Publicado por Luis Rivero

En próximas entregas publicaremos aquí algunos de los artículos escritos por L.R.G. para la revista “PENCONA” en los últimos años. Esta revista se publica el mes de julio de cada año con motivo de las fiestas patronales de Aldeanueva de la Vera, Cáceres (“pencón” es el apodo coloquial dado a los aldeanovenses). El presente escrito apareció en el Número 3, publicado en julio de 2007. Pedimos disculpas a los foráneos por los localismos que estos artículos puedan contener.

En próximas entregas publicaremos aquí algunos de los artículos escritos por L.R.G. para la revista “PENCONA” en los últimos años. Esta revista se publica el mes de julio de cada año con motivo de las fiestas patronales de Aldeanueva de la Vera, Cáceres (“pencón” es el apodo coloquial dado a los aldeanovenses). El presente escrito apareció en el Número 3, publicado en julio de 2007. Pedimos disculpas a los foráneos por los localismos que estos artículos puedan contener.

     Lo canta Chavela Vargas: “Uno vuelve siempre a los viejos sitios donde amó la vida”. Y así es al menos en mi caso. Hace años un amigo pencón de Madrid me decía espantado: “¡No tiene pueblo! ¿Te imaginas cómo puede uno vivir sin tener un pueblo?”. En efecto, aquella conocida a la que se refería era una pobre muchacha de Madrid sin más pueblo que aquél que cada año eligieran sus padres para pasar las vacaciones. Yo comparto el espanto de este buen amigo: toda persona necesita un pueblo; todos necesitamos sentir que hay una tierra que siempre nos espera, por mucho que nos alejemos de ella, por muchos sinsabores que la vida pudiera reservarnos. Hoy aprovecho la tribuna que me brinda esta revista para contar, a aquel que quiera oírlo, algunas de mis mejores sensaciones en Aldeanueva antaño y hogaño.
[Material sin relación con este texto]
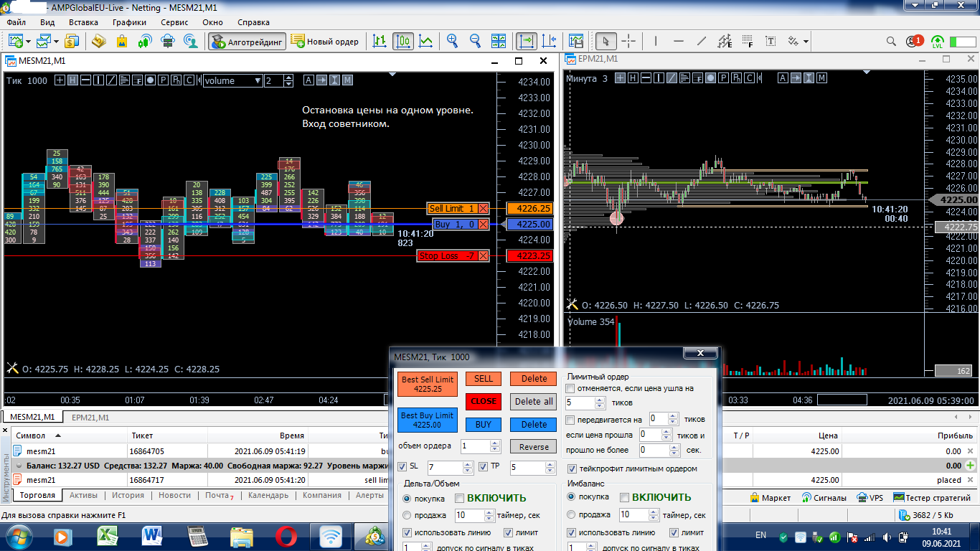Open the Графики menu
The width and height of the screenshot is (980, 551).
[128, 22]
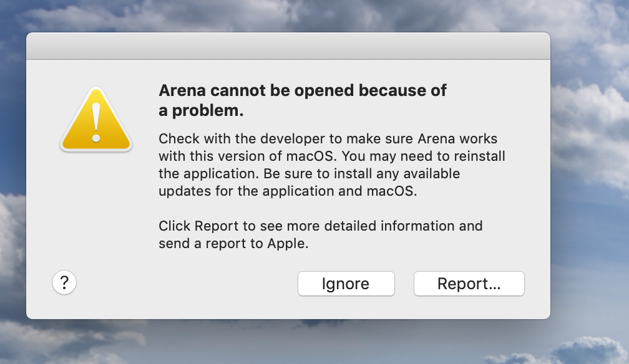Click the desktop wallpaper below the dialog
The width and height of the screenshot is (629, 364).
coord(287,343)
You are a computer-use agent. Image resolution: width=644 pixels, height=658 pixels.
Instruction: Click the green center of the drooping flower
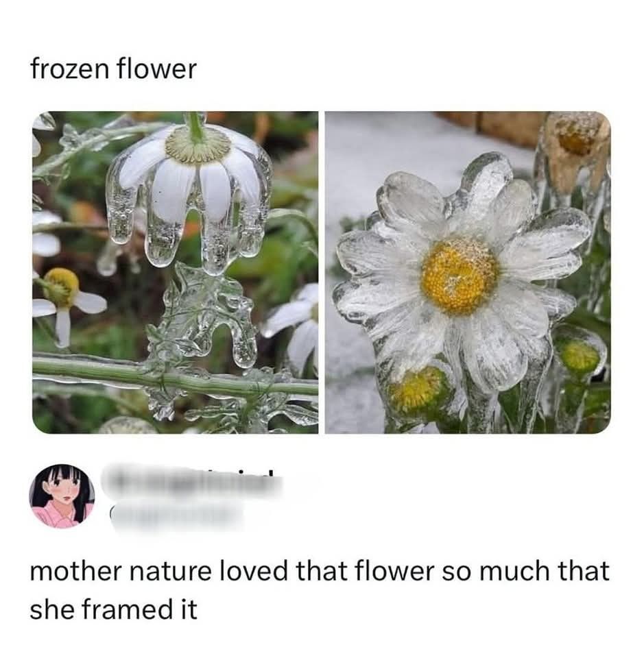pos(200,145)
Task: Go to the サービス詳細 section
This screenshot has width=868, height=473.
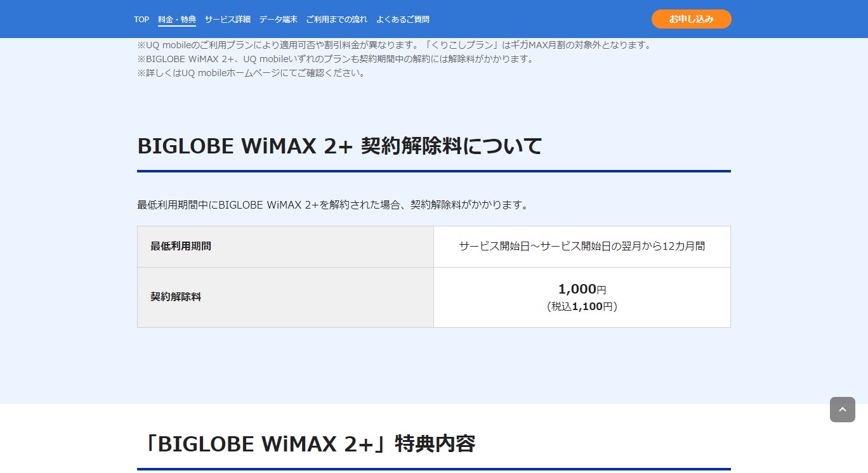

Me permito añadir, aunque ellos no lo sepan, que lo que aquí diga podrían seguramente suscribirlo mis hermanos y los muchos amigos, pencones y expatriados como yo mismo, que habitan en mis paisajes del pueblo, aquellas personas que precisamente por estos meses seguimos, con la unión de hace veinte y treinta años, compartiendo casi a diario nuestras anécdotas sobre Aldeanueva en un ameno intercambio de cartas electrónicas. A todos ellos dedico estas líneas.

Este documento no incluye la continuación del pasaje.